[Saved data entries]
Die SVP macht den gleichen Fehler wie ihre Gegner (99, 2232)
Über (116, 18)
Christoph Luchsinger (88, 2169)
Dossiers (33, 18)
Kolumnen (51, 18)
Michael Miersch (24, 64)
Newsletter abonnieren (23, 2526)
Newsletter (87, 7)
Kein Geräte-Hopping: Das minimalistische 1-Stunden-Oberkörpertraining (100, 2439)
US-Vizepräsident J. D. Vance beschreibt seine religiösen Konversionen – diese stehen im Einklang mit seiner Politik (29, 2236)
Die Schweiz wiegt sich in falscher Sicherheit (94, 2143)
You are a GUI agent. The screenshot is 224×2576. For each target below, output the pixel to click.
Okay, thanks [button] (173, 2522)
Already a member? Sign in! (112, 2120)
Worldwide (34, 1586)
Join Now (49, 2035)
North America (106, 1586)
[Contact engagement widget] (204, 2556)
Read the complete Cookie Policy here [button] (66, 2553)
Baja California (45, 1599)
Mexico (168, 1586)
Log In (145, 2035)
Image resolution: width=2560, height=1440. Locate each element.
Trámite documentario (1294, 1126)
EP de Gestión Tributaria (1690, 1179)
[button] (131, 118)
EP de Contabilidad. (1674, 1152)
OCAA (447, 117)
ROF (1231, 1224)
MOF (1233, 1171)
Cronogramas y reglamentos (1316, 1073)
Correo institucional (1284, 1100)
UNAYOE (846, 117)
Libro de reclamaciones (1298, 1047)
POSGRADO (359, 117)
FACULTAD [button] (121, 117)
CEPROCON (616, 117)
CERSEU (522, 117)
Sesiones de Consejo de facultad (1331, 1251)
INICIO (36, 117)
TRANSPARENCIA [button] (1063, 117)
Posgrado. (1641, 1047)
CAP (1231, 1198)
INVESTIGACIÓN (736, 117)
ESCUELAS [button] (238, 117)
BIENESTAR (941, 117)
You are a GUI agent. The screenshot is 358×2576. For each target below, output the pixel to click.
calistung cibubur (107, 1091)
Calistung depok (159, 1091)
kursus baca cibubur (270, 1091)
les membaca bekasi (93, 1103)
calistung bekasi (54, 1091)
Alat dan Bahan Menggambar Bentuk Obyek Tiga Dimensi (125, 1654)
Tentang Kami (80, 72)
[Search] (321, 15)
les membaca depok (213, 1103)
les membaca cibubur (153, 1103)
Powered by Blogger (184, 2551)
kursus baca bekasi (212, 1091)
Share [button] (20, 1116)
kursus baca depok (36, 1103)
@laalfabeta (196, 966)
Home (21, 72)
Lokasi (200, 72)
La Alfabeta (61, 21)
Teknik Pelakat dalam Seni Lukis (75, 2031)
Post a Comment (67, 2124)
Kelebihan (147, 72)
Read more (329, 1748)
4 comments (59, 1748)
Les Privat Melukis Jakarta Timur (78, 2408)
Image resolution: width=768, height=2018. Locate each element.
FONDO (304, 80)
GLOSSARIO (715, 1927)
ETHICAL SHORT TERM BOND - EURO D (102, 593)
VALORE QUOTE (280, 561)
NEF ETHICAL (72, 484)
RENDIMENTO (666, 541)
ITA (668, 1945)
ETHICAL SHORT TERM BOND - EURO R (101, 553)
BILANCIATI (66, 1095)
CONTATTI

• Work order: Say how many lines in the records contain the string "each", and say nothing else.

• Exercise solution: 4